→ What is needed: Please express the data below, from the line containing "You are a GUI" through the line containing "pyautogui.click(x=1535, y=234)", as a JSON list of strings with one string per line and blank lines left out.

→ Records for the exercise:
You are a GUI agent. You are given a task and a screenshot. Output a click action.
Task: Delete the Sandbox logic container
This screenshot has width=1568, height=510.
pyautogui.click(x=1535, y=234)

---

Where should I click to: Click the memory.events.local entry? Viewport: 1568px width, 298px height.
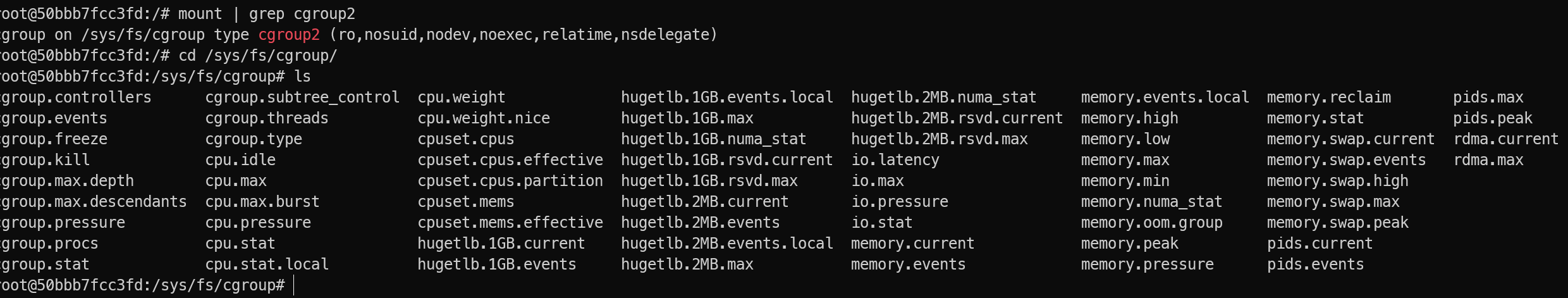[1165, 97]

→ Task output:
[
  "You are a GUI agent. You are given a task and a screenshot. Output a click action.",
  "Task: Delete the Sandbox logic container",
  "This screenshot has width=1568, height=510.",
  "pyautogui.click(x=1535, y=234)"
]